The credit risk associated with large, syndicated bank loans remains moderate, although there are some continuing trends in weakened credit quality, three federal bank regulatory agencies said Monday (March 10).
That’s according to a Monday press release from the Federal Reserve Board, the Federal Deposit Insurance Corp. and the Office of the Comptroller of the Currency, which outlined findings from the 2024 Shared National Credit Program report. The report assesses risk in the largest and most complex credit facilities shared by regulated financial institutions and nonbank investors.
The program reviews borrowers with minimum aggregate loan commitments totaling $100 million or more and shared by three or more banks, according to the report.
During 2024, the share of total commitments rated “special mention and classified (non-pass)” increased from 8.9% to 9.1%, the report said. Special mention commitments “have potential weaknesses that deserve management’s close attention,” while a non-pass loan “is any loan rated special mention, substandard, doubtful or loss.”
The report attributed the weakened credit quality trends to the pressure of high interest rates on leveraged borrowers and the compressed operating margins in some industry sectors.

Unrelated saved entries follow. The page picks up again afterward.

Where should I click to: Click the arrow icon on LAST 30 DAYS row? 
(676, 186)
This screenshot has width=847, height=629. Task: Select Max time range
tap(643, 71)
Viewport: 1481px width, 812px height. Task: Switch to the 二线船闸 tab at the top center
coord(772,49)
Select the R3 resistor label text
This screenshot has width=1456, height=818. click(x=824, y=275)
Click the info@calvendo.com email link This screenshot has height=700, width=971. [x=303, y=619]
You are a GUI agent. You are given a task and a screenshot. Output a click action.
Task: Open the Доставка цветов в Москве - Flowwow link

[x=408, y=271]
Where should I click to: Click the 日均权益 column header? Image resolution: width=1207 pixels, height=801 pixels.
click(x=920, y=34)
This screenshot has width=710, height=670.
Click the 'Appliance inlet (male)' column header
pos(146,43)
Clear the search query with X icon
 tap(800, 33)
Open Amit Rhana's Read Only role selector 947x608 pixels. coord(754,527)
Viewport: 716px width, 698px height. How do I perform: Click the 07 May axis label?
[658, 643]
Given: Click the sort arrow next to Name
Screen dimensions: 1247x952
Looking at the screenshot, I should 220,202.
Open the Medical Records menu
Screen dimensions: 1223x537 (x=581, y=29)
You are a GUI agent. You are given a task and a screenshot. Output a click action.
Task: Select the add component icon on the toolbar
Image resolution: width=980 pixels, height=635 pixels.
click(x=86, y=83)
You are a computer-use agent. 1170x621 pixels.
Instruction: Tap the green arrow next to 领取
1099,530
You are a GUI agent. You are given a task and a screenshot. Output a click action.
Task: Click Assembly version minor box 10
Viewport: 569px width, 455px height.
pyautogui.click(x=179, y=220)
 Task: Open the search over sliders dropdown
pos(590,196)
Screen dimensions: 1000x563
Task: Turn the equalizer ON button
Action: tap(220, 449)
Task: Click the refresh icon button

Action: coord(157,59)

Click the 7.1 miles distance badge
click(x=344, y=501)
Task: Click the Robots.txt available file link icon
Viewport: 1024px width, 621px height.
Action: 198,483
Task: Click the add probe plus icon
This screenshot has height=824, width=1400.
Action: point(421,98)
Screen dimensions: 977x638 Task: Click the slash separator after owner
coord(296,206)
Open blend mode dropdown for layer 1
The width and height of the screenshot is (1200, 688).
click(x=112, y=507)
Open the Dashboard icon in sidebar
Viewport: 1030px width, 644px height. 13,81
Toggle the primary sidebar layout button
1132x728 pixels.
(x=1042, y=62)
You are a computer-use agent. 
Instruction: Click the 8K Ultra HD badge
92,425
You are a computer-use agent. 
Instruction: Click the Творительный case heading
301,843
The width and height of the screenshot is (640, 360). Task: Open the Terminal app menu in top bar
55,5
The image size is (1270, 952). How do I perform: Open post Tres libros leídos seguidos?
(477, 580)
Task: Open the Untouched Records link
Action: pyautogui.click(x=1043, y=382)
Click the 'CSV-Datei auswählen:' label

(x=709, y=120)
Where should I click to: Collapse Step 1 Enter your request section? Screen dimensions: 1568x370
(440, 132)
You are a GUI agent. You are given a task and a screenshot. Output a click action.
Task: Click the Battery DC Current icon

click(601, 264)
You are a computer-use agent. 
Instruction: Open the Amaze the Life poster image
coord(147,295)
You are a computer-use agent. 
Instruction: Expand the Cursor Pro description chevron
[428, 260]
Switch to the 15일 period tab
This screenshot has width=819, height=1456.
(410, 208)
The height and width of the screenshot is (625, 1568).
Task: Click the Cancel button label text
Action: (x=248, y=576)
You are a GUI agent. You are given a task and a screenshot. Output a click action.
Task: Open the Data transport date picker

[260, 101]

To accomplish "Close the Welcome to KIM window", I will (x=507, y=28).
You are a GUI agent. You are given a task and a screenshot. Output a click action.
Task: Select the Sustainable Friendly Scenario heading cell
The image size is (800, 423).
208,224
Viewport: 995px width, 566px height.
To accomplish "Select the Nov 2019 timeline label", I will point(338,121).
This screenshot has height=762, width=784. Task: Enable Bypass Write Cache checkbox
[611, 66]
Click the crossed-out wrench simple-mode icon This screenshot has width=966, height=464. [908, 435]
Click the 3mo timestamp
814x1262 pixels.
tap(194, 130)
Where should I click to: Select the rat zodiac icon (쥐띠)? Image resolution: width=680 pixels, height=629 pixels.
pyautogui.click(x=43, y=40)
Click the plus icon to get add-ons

It highlighted four sectors seeing weakened credit quality: technology, telecom and media; commercial services; healthcare and pharmaceutical; and materials and commodities excluding oil and gas.
The report also said the office sub-sector of the commercial real estate sector continues to show a decline in credit quality, although the sector as a whole remains slightly below the portfolio average in terms of special mention and classified commitments.
“The magnitude and direction of risk in 2025 is likely to be impacted by borrowers’ ability to manage interest expense, real estate conditions and other macroeconomic factors,” the report said. “These elements will continue to impact the financial performance and repayment capacity of borrowers in a wide variety of industries, especially highly leveraged borrowers that may lack the financial flexibility to respond to external challenges.”
It was reported in January that many lenders still have lukewarm expectations for loaning money, although they hope to see loan growth as the year goes on due to factors like optimism among their clients.
In November, it was reported that commercial property loan defaults were at their highest point in 10 years and that lenders seemed to be offering breaks to property owners for the sole purpose of delaying a write-off.